▸ TASK OBJECTIVE
Return each of the entries below word for word.

= = = = = = =

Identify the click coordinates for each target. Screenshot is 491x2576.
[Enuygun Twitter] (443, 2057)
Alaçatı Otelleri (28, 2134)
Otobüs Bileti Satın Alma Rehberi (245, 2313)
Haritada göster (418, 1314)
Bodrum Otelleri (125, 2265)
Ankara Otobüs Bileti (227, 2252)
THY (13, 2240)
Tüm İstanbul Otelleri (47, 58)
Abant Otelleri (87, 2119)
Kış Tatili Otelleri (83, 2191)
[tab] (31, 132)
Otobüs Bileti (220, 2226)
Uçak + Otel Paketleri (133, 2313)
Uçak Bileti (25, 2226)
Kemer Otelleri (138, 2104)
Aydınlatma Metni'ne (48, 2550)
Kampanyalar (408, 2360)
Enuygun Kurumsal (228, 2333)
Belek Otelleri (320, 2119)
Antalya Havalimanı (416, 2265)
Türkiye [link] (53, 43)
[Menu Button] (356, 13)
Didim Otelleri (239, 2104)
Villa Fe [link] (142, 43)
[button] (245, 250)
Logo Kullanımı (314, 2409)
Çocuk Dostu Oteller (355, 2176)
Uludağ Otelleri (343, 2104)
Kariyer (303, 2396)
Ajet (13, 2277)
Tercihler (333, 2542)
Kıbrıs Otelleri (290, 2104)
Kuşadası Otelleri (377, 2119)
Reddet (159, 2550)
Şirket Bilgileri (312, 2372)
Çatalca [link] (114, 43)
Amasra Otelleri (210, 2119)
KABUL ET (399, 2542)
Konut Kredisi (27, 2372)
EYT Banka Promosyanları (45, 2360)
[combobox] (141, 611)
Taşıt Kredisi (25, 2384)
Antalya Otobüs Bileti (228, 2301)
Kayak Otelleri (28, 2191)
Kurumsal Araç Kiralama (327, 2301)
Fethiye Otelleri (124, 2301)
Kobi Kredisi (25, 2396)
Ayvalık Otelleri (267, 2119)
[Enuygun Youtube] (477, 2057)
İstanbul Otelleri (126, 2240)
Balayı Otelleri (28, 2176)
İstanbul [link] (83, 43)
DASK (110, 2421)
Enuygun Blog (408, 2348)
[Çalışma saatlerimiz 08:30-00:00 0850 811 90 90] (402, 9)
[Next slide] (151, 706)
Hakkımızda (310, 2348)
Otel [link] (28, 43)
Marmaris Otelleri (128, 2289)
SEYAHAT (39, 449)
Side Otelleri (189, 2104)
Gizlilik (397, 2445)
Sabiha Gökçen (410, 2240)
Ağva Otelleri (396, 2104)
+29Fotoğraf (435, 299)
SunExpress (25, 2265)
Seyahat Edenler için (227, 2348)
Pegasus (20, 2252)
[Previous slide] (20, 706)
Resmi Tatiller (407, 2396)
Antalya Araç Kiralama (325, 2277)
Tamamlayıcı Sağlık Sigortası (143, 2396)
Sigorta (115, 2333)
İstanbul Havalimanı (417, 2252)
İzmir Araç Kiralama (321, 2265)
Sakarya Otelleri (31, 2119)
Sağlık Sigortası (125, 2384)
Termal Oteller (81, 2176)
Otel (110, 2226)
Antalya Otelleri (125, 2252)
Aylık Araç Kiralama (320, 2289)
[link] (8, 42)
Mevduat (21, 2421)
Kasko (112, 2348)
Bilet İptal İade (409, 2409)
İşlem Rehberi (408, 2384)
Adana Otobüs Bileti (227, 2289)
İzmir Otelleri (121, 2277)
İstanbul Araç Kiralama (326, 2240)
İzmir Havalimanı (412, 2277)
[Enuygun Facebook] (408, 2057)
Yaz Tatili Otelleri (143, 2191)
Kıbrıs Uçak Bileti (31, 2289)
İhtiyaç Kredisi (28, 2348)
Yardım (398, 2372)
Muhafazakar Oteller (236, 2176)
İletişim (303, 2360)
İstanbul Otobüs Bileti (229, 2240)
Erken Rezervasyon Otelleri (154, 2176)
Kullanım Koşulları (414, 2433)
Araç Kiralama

= = = = = = =

▸ TASK ANSWER
Identify the click coordinates for each target. Screenshot is 491x2576.
[Enuygun Twitter] (443, 2057)
Alaçatı Otelleri (28, 2134)
Otobüs Bileti Satın Alma Rehberi (245, 2313)
Haritada göster (418, 1314)
Bodrum Otelleri (125, 2265)
Ankara Otobüs Bileti (227, 2252)
THY (13, 2240)
Tüm İstanbul Otelleri (47, 58)
Abant Otelleri (87, 2119)
Kış Tatili Otelleri (83, 2191)
[tab] (31, 132)
Otobüs Bileti (220, 2226)
Uçak + Otel Paketleri (133, 2313)
Uçak Bileti (25, 2226)
Kemer Otelleri (138, 2104)
Aydınlatma Metni'ne (48, 2550)
Kampanyalar (408, 2360)
Enuygun Kurumsal (228, 2333)
Belek Otelleri (320, 2119)
Antalya Havalimanı (416, 2265)
Türkiye [link] (53, 43)
[Menu Button] (356, 13)
Didim Otelleri (239, 2104)
Villa Fe [link] (142, 43)
[button] (245, 250)
Logo Kullanımı (314, 2409)
Çocuk Dostu Oteller (355, 2176)
Uludağ Otelleri (343, 2104)
Kariyer (303, 2396)
Ajet (13, 2277)
Tercihler (333, 2542)
Kıbrıs Otelleri (290, 2104)
Kuşadası Otelleri (377, 2119)
Reddet (159, 2550)
Şirket Bilgileri (312, 2372)
Çatalca [link] (114, 43)
Amasra Otelleri (210, 2119)
KABUL ET (399, 2542)
Konut Kredisi (27, 2372)
EYT Banka Promosyanları (45, 2360)
[combobox] (141, 611)
Taşıt Kredisi (25, 2384)
Antalya Otobüs Bileti (228, 2301)
Kayak Otelleri (28, 2191)
Kurumsal Araç Kiralama (327, 2301)
Fethiye Otelleri (124, 2301)
Kobi Kredisi (25, 2396)
Ayvalık Otelleri (267, 2119)
[Enuygun Youtube] (477, 2057)
İstanbul Otelleri (126, 2240)
Balayı Otelleri (28, 2176)
İstanbul [link] (83, 43)
DASK (110, 2421)
Enuygun Blog (408, 2348)
[Çalışma saatlerimiz 08:30-00:00 0850 811 90 90] (402, 9)
[Next slide] (151, 706)
Hakkımızda (310, 2348)
Otel [link] (28, 43)
Marmaris Otelleri (128, 2289)
SEYAHAT (39, 449)
Side Otelleri (189, 2104)
Gizlilik (397, 2445)
Sabiha Gökçen (410, 2240)
Ağva Otelleri (396, 2104)
+29Fotoğraf (435, 299)
SunExpress (25, 2265)
Seyahat Edenler için (227, 2348)
Pegasus (20, 2252)
[Previous slide] (20, 706)
Resmi Tatiller (407, 2396)
Antalya Araç Kiralama (325, 2277)
Tamamlayıcı Sağlık Sigortası (143, 2396)
Sigorta (115, 2333)
İstanbul Havalimanı (417, 2252)
İzmir Araç Kiralama (321, 2265)
Sakarya Otelleri (31, 2119)
Sağlık Sigortası (125, 2384)
Termal Oteller (81, 2176)
Otel (110, 2226)
Antalya Otelleri (125, 2252)
Aylık Araç Kiralama (320, 2289)
[link] (8, 42)
Mevduat (21, 2421)
Kasko (112, 2348)
Bilet İptal İade (409, 2409)
İşlem Rehberi (408, 2384)
Adana Otobüs Bileti (227, 2289)
İzmir Otelleri (121, 2277)
İstanbul Araç Kiralama (326, 2240)
İzmir Havalimanı (412, 2277)
[Enuygun Facebook] (408, 2057)
Yaz Tatili Otelleri (143, 2191)
Kıbrıs Uçak Bileti (31, 2289)
İhtiyaç Kredisi (28, 2348)
Yardım (398, 2372)
Muhafazakar Oteller (236, 2176)
İletişim (303, 2360)
İstanbul Otobüs Bileti (229, 2240)
Erken Rezervasyon Otelleri (154, 2176)
Kullanım Koşulları (414, 2433)
Araç Kiralama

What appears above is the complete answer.